"Arming the rebels — that's an option. You look at and rethink all options. It doesn't mean you do or you will. . . . It doesn't mean that the president has decided on anything."
Secretary of Defense Chuck Hagel, May 2, 2013
But deciding on something is what presidents get paid the big bucks to do. Obama is right to find the available options unappealing, but the problem remains. Declining to choose is no solution; it simply leaves it to others — including those most hostile to America — to call the shots.
Two years ago, Syrians fed up with Bashar Assad's Iranian-aligned dictatorship began to peacefully protest. Assad responded with brutality. Before long, a civil war was raging. Since then, more than 75,000 men, women, and children have been killed — a catastrophe of major proportions. Curiously, this carnage is not a priority for either the Arab League or the Organization of Islamic Cooperation, as even a cursory look at their websites makes clear.
About 600 days ago, Obama declared that "Assad must go." When an American president wills ends, the best practice is also to will means. The president's secretary of state, secretary of defense, and director of central intelligence advised him to support moderate and secular opponents of Assad. He didn't take their advice. Would the situation have turned out differently if he had? It's a reasonable supposition, though we'll never know for certain. Call that the unbearable lightness of foreign policy.
Here's where we are now: Assad — backed to the hilt by Iran's Shia jihadists; Hezbollah, Iran's terrorist foreign legion; and Vladimir Putin's Russia, the autocrat's friend — is fighting insurgents whose most lethal combatants are non-Syrian Sunni jihadists, some of them joined at the hip to al-Qaeda.
As Henry Kissinger reportedly said during the Iraq–Iran war: "It's a pity both can't lose." And that is the puzzle that Obama and his advisers should be working overtime to solve. Is there a way to ensure that neither Iran nor al-Qaeda emerges from this conflict strengthened? The other day, a group of Syriacs visited my offices. Syriacs are members of an ancient ethnic group, some might say an ancient nation. They have lived in the land now called Syria — it is from them that the name derives — since before the advent of Islam and the subsequent Arab invasions. They are Christians whose native tongue is Aramaic, the language spoken by Jesus and other Jews of that era.
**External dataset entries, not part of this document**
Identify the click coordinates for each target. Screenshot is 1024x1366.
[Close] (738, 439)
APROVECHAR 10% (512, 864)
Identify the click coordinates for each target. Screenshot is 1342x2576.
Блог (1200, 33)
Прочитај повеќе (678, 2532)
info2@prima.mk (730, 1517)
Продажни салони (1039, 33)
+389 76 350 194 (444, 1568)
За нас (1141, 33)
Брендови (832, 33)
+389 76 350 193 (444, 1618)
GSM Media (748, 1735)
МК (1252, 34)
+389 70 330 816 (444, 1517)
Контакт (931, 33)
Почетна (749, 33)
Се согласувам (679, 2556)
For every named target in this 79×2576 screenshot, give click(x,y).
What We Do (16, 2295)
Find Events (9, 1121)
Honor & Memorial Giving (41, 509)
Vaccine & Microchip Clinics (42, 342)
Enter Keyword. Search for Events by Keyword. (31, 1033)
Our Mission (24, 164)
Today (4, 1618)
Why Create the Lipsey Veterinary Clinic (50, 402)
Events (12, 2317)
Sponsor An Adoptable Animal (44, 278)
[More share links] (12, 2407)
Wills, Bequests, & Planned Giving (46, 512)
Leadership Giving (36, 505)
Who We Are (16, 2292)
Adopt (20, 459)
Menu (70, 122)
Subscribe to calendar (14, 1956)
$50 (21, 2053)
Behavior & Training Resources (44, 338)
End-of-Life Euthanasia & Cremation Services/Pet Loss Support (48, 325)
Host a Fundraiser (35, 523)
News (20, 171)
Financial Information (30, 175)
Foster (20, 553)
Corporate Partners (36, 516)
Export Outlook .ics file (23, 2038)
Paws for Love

They told me they do not support Assad, nor do they support the Sunni jihadists fighting him. They have no love for the Muslim Brothers also vying for power. What the Syriacs do want is to survive in their homeland. They favor toleration and substantial autonomy not only for themselves but for Syria's other minorities, for example the Kurds, the Druze, the Armenians, the Turkmen, and even the Alawites, Assad's people. My Syriac friends said they believe there are millions of urbanized Sunni Syrians who also do not want to live under the domination of an Iranian viceroy, jihadists, or Islamists.
The Syriacs are not asking that American troops intervene. They aren't asking for sophisticated arms that could fall into terrorist hands. They would appreciate simple weapons they can use to defend themselves, their villages, and their families from Assad's forces, jihadists, and bands of thugs. Humanitarian aid would be useful, too.
I would argue that it is in America's interest to support such people — in Syria, in Egypt, in Iraq, in Afghanistan, pretty much everywhere. Such people should not be orphans while terrorists, totalitarians, and tyrants of all stripes receive abundant support from Iran, Russia, Gulf petro-princes and, more often than not, the United Nations. What kind of people are we if we take more pains to save snail darters than Syriacs?
If Assad survives, Iran's rulers will pop the pomegranate juice — a battle won in a war they've been waging since 1979. By contrast, Assad's fall would set back, perhaps permanently, Iranian attempts to spread their Islamic Revolution to Arab and Sunni lands. For this reason alone, "Assad must go." A strategy to help him on his way is long overdue.
What comes after Assad is probably not peace and prosperity. So it makes sense to begin, albeit belatedly, bolstering those willing to resist the foreign jihadists, as well as those who, post-Assad, would favor a federalized Syrian government, one in which no individual or faction can dictate to the others.
I'm not saying that is a good option. I am saying that it's less bad than the others. It's certainly better than playing Hamlet while those who seek to diminish us (e.g. Putin), and those who seek to destroy us (e.g. Iran's rulers and their jihadist rivals) shape the future for Syria and the Middle East.